…Вот эта комната. «Тут ничего подлинного, только стены», — сказал Эйден.
А чего бы мы хотели? Чтобы та сгоревшая свеча опять зажглась? Чтобы вылитая вода снова собралась в кувшине?
Камин, простой комод, кровать. И стол перед окном. Все, конечно, другое. Кто бы стал бережно хранить мебель бездетного и не имевшего земного имущества скитальца, у которого нет даже своей могилы: он покоится в братском захоронении иезуитов на Гласневинском кладбище.
Но был же тот, кто с любовью и с тактом подобрал эти вещи и поставил их так, как они стоят, спасибо ему. Еще одна уловка вечности, the artifice of eternity, как сказал другой поэт.
Хопкинс умер не здесь: как тифозного, его снесли в особую карантинную комнату на первый этаж. Здесь он жил. Вот его слова из письма другу: «Безвестность лучше известности, лишь в ней мир и святость». Здесь написаны его поздние стихи. В том числе такие страшные, как «Падаль».
Напомним, что посмертно были изданы и стихи преподобного Джона Донна, и его верного последователя поэта-священника Джорджа Герберта, который на смертном одре предоставил другу решать, публиковать ли его стихи или предать огню — в зависимости от того, «смогут ли они быть полезны хоть одной христианской душе или нет». Друг решил, что смогут, и книга стихотворений Герберта «Храм» была издана.
Хопкинс поступил еще радикальнее — он вручил судьбу своих стихов непосредственно Богу; 8 сентября 1883 года он записал в дневник: «Во время сегодняшней медитации я горячо просил Господа нашего приглядеть за моими сочинениями <… > и распорядиться ими по своему усмотрению, как они того заслуживают».

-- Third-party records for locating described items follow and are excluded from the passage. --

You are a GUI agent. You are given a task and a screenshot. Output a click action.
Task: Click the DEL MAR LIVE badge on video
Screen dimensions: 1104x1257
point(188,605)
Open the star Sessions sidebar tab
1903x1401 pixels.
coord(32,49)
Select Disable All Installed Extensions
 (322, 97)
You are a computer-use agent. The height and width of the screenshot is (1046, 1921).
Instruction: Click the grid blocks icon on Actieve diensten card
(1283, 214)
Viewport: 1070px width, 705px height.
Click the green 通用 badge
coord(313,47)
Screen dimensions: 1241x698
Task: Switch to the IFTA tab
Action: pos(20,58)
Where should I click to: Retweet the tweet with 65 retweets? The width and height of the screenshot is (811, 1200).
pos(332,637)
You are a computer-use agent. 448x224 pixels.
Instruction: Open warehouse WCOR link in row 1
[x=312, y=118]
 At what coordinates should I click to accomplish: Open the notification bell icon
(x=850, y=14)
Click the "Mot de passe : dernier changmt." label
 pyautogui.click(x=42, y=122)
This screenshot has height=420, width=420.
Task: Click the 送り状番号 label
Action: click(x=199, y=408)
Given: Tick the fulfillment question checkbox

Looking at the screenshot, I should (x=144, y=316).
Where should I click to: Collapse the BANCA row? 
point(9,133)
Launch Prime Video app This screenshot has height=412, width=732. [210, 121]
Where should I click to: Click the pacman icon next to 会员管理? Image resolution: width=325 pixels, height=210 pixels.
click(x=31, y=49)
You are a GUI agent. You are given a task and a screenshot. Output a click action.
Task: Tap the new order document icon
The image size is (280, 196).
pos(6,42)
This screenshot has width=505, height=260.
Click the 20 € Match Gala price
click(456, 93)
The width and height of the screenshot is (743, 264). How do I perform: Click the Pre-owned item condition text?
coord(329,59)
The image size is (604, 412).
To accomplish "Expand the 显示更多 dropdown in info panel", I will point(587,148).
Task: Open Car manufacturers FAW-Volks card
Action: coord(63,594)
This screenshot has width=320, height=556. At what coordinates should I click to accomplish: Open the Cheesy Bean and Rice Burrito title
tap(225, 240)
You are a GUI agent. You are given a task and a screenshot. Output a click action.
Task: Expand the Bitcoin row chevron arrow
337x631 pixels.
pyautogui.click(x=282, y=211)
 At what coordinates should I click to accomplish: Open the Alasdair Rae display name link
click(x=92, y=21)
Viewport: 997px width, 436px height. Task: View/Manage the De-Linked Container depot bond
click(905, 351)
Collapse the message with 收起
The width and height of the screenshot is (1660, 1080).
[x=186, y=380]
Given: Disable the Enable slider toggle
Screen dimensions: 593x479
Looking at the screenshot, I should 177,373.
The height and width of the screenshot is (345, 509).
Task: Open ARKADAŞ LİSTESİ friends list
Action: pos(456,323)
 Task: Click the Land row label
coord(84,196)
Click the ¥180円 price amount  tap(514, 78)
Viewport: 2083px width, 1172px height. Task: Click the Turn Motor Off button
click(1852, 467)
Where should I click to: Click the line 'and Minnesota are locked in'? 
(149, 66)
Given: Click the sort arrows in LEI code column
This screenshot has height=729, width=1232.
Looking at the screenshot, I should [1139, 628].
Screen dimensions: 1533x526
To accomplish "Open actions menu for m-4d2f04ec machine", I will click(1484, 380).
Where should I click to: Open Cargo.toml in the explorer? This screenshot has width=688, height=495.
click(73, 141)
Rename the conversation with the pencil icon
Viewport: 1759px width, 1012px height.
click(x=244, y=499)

Джерард Хопкинс — самый радикальный реформатор в английской поэзии XIX века. В американской поэзии таковым считается Уолт Уитмен. Трудно, наверное, найти двух более полярных поэтов. Один — уличный оратор и зазывала, не стеснявшийся сам на себя писать восторженные рецензии; другой — смиренный иезуит, беспокоящийся, не осудит ли его Господь за сочинение стихов и тщеславные мысли, порождаемые этим занятием. И однако, в письме другу Хопкинс признается: «Я всегда чувствовал, что ум Уолта Уитмена походит на мой более всех других современных умов. Поскольку он — большой негодяй, это не очень-то приятное признание. Оно также утверждает меня в желании прочесть больше его стихов и ни в коем случае не стать на него похожим».
Хопкинс уточняет: «Сказанное выше не ставит целью принизить Уитмена. Его „дикарский“ стиль имеет свои достоинства; он выбрал этот стиль и стоит на нем. Но нельзя и съесть пирог и сохранить его: он съедает свой пирог сразу, я же сохраняю его. В этом вся разница».
Много чего можно было бы сказать по поводу этого загадочного «сходства умов» (которое Хопкинс не объясняет), «большого негодяя» и «несъеденного пирога». У меня есть некоторые версии, на которых, впрочем, я не настаиваю.
Сходство, на мой взгляд, заключается в центробежном темпераменте обоих поэтов, в восприятии мира как захватывающего разнообразия, в их неуемной поэтической жадности и всеядности; в случае Уитмена — ничем не ограниченных, в случае Хопкинса — сознательно введенных в определенные рамки (к чему служит и форма сонета).
«Негодяйство» Уитмена состоит, по-видимому, в отсутствии каких-либо сдерживающих начал, в аморальности и язычестве; в рецензии Джорджа Сентсбери на «Листья травы», которую Хопкинс прочел, есть также намеки на сексуальную распущенность в греческом, «сократовском» стиле — намеки, по условиям викторианского времени очень завуалированные, но все же прочитываемые.